Within the records, how many lines hold the word "table"? State that number alone.

Saved data entries:
----
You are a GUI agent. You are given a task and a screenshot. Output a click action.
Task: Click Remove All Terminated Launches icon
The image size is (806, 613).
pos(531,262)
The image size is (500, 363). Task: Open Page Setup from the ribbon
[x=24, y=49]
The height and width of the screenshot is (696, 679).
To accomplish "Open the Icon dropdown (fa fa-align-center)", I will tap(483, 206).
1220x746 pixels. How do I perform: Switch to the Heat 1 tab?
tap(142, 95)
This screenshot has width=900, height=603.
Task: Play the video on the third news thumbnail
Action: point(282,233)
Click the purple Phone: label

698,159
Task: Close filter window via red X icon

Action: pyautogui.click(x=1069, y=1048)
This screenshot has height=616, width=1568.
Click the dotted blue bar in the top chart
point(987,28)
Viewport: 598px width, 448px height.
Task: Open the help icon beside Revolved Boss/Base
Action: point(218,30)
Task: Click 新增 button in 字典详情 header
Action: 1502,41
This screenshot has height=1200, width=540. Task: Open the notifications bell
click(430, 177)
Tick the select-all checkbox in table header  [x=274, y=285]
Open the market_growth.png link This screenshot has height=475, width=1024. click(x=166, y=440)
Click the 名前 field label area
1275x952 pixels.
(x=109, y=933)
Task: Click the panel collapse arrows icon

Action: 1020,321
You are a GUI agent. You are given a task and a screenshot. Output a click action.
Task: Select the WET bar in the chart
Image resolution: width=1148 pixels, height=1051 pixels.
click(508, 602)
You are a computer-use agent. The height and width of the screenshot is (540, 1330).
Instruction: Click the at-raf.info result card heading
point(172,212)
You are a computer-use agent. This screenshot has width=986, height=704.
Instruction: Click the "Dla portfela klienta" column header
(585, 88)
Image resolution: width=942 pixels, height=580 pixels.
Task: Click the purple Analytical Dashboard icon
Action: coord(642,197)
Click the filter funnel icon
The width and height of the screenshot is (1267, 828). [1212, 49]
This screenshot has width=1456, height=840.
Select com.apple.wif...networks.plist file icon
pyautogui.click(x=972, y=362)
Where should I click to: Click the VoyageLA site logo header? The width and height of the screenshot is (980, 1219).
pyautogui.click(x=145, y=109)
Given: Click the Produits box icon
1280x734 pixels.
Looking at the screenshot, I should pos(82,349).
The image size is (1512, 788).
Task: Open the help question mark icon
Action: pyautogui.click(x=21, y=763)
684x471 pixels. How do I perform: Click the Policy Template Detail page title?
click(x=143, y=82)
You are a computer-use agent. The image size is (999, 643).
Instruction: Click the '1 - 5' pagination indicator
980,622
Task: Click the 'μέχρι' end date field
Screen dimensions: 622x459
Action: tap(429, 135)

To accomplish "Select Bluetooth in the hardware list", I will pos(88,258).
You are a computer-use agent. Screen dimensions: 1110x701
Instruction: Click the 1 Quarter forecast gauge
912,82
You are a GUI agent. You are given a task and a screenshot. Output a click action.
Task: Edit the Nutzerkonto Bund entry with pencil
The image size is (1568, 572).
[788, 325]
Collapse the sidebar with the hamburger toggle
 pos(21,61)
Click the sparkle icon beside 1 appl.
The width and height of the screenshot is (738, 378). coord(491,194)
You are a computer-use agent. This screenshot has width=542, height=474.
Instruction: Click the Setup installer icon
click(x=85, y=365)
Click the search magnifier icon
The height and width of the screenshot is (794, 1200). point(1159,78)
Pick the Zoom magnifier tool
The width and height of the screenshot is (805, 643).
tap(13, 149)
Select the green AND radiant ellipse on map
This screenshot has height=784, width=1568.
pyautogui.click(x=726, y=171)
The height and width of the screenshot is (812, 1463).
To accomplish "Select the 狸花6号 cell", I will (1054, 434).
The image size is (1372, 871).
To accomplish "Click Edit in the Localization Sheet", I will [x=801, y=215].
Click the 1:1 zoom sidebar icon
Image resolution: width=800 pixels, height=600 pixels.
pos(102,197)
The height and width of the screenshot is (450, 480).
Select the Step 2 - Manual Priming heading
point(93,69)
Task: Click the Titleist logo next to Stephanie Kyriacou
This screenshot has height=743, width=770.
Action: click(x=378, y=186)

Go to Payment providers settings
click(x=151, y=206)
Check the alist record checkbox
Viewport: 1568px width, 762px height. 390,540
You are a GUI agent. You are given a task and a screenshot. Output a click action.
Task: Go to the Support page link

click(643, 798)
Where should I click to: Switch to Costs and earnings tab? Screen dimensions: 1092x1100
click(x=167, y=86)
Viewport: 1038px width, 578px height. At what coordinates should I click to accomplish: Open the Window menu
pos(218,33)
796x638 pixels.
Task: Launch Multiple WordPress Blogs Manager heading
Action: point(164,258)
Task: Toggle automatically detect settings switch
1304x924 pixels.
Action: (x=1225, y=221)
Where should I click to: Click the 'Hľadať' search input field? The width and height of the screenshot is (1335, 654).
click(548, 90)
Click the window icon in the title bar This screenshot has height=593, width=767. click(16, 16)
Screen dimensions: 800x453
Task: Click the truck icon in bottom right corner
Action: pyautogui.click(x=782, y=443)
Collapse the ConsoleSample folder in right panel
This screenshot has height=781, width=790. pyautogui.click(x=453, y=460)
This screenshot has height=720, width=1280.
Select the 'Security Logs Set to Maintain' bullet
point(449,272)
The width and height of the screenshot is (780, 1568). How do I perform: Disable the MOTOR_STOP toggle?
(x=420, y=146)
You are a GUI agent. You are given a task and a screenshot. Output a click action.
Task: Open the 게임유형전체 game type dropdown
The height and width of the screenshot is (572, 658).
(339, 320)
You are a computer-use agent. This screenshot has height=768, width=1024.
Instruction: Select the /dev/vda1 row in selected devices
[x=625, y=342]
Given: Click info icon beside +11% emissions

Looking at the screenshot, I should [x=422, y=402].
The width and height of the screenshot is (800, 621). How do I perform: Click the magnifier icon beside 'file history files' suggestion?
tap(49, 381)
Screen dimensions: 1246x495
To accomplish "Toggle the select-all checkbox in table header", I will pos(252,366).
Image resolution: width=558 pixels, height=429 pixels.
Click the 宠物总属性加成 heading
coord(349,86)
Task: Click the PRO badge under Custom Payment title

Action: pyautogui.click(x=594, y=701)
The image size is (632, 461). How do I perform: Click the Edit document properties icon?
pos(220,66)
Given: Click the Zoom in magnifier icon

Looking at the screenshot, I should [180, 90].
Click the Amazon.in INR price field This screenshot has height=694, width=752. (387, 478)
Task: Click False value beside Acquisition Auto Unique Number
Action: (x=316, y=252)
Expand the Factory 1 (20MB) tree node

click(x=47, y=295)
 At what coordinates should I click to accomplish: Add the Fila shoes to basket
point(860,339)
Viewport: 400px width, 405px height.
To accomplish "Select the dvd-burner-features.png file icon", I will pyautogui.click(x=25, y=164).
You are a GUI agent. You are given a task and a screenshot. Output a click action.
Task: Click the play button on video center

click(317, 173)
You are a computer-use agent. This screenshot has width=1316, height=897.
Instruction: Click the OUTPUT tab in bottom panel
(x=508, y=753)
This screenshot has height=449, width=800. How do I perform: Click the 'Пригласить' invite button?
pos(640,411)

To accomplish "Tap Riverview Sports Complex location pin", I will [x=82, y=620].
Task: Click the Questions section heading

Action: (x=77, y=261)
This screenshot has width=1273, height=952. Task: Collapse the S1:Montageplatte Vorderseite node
----
Result:
2